Lankum’s magic lies in the way that they are able to carry off these experiments while retaining the pulsating, punkish and frequently thrilling energy of a brilliant live band. Comparisons to The Pogues will persist and are valid up to a point, but closer reference points now seem to be post-rock and the noisier end of shoegaze, while the band’s continued use of heavy drones aligns them with experimental contemporary composers. What’s important is not so much that this is a wholly new combination of influences but that Lankum are able to bring them together with such aplomb. It all feels entirely natural.
It begins with disarming simplicity: Radie Peat’s unaccompanied vocal takes up the first sixty seconds of Go Dig My Grave, and you get the impression that the album could potentially go off in any direction. But with the addition of instruments – minimal at first, but slowly coiling and building – the intensity ratchets up. The discordant drone that drops about halfway through the song is where the band really nail their colours to the mast. Layers of sound – screeches, plucks, and percussive thumps – build upon each other as the song moves away from its melodic beginnings and focuses in on a very deliberate, very dark mood. Ian Lynch, who plays uilleann pipes, whistles and various other instruments, explored these techniques on his recent solo album. Here, with a full band, they are perfected: the framing device of a traditional song allows them to exist within – and to disrupt – the conventional narratives of folk music. The result is a profound, all-encompassing and ultimately compassionate exploration of grief.
A similar thing happens on Clear Away In The Morning, albeit with different techniques. The song begins with an atonal chirrup which blurs the boundaries between organic and synthetic before a more traditional thrum of guitar strings anchors the song in calmer waters, and a beautiful harmony keeps everything afloat. These maritime metaphors are not accidental – the whole album resonates with the hum and movement of the sea: the deep drones and high squalls, the dirty winds and clear skies. False Lankum’s involvement with the sea may be accidental – the band didn’t realise until after recording that every song contained a maritime reference of some sort – but it feels absolutely right, almost fated. It’s as if the band use the sea in the same way that Brian Eno might use a car park or an office block, or a shopping centre.
Lankum are masters at twisting a song at a certain point and taking it into unexplored corners. The New York Trader begins as a punkish acoustic chant before turning the noise up to eleven and tapping into heavy gothic-industrial energy, and then escaping its own confines with a brisk, confident fiddle tune.
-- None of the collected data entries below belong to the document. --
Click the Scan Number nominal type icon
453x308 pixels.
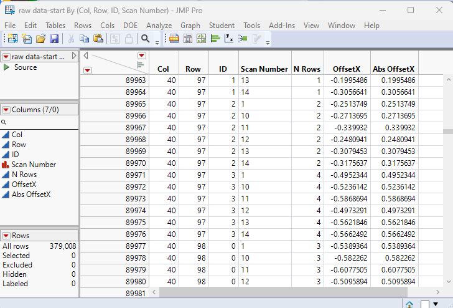point(6,165)
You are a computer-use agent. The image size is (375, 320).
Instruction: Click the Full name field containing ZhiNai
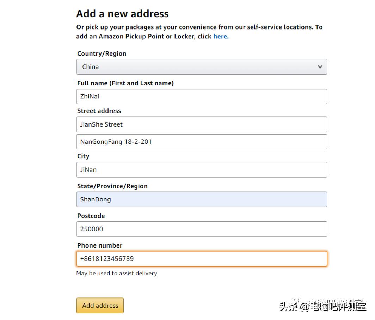(202, 96)
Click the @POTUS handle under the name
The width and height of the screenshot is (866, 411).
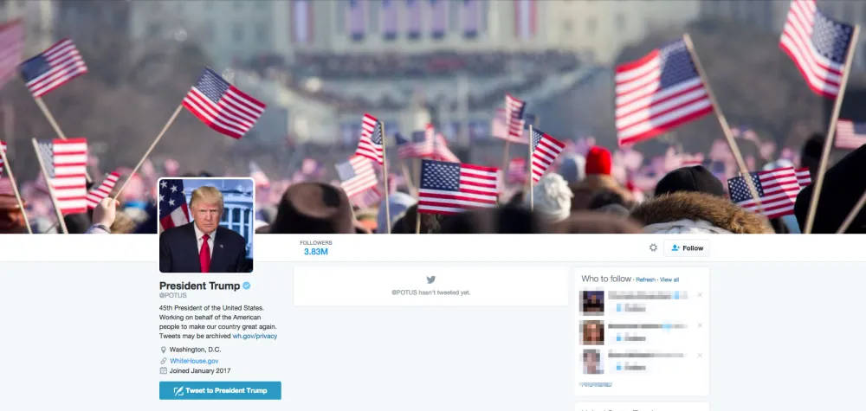click(173, 296)
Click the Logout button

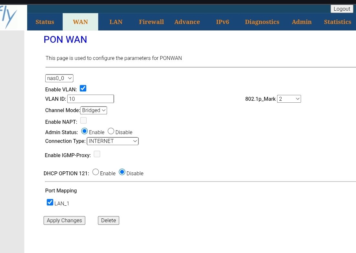[x=342, y=9]
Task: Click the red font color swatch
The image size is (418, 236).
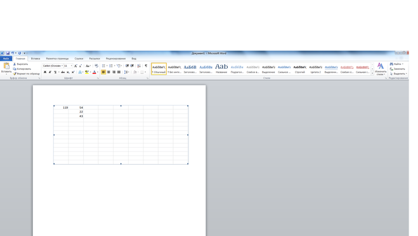Action: point(94,73)
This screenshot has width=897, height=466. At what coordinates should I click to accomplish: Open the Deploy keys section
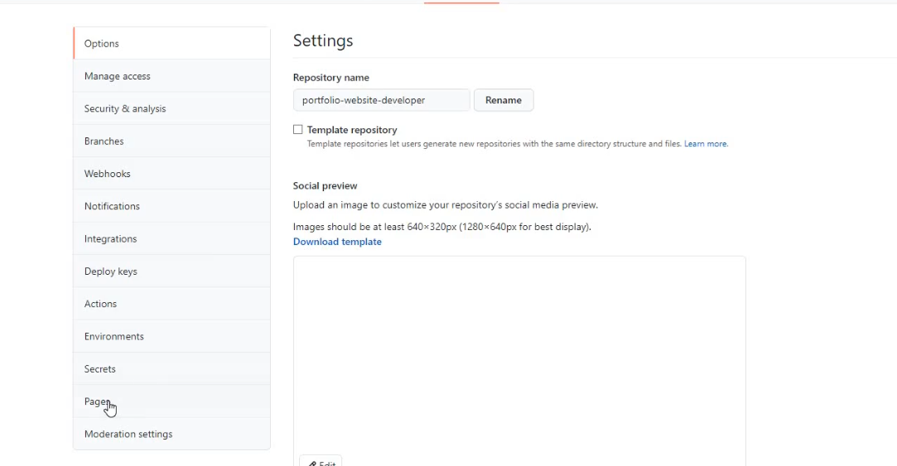(111, 271)
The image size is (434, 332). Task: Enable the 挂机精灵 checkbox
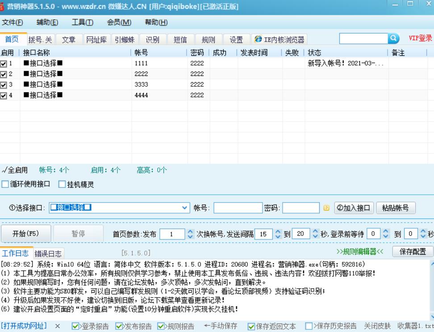click(x=62, y=184)
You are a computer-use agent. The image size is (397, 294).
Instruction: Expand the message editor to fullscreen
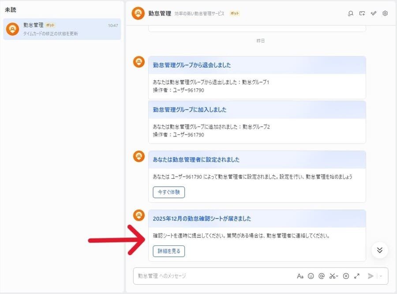(357, 276)
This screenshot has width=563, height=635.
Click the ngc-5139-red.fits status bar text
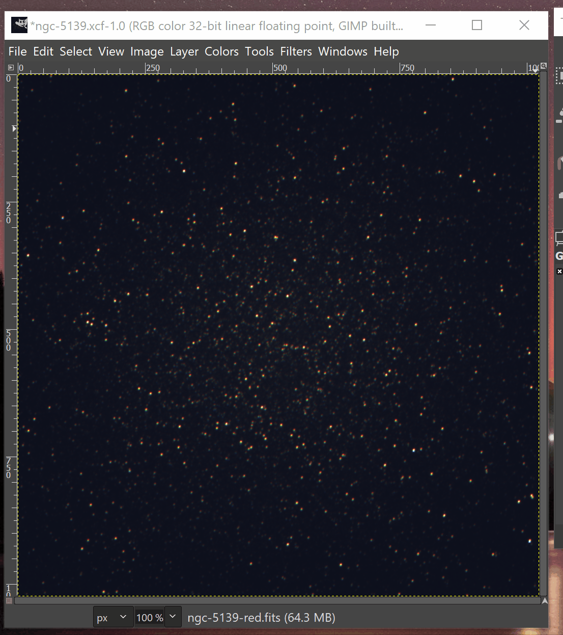pyautogui.click(x=261, y=618)
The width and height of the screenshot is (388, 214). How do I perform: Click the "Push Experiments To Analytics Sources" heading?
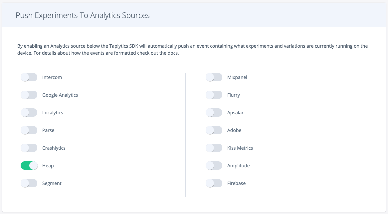tap(83, 15)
By contrast, the slow, winding On A Monday Morning has an almost imperceptible build, a musical landscape that swells, chimes and dies.
Throughout the album, moods are invoked with subtlety and ambivalence. Master Crowley is a reel pitched somewhere between jaunty and menacing, with its darker side being teased out as the song descends into hard squeals and ferrous clangs. Generally speaking, the songs with Peat on lead vocals are lighter in tone and more hopeful. Her singing on Newcastle is deceptive in its apparent simplicity and full of longing. Despite the sadness of the words, there is a defiant sense of positivity in Peat’s rendering. On the lengthy and tragic ballad Lord Abore and Mary Flynn, Peat’s voice joins Cormac Dermody’s, lending emotional heft to a stripped-back arrangement. The band’s characteristically weighty sound creeps slowly in over the course of the song: set against the comparative sweetness of the melody, it creates a delicate tension.
The emergence of Dermody as a singer is one of False Lankum’s most pleasant surprises. Equally impressive is the songwriting of Daragh Lynch, who provides the album’s two original tracks. Netta Perseus is gentle, beguiling and full of lyrical mystery. Like everything Lankum do, though, it is laced with darkness and, halfway through, switches from a lucid acoustic strum to a thick instrumental soup, as if a sudden madness had come across the narrator. Daragh’s other composition, The Turn, provides the False Lankum’s extraordinary final thirteen minutes. It is structured like a kind of progressive metal opus, full of unexpected turns but always revolving around a consistent and compelling message until the song finally breaks down into darkness and apocalyptic discordance.
Sprinkled throughout the album are three short fugues that act like the chapter breaks in a Godard film. They are not meant as palate cleansers in the way that interludes often are; instead, they are like little musical puzzles, ways to engage the listener more actively with the way the sounds are being created. In a way, they hold the key to Lankum’s highly individual approach to music-making: a discourse between band and listener that is challenging, raw, brutally honest and always rewarding.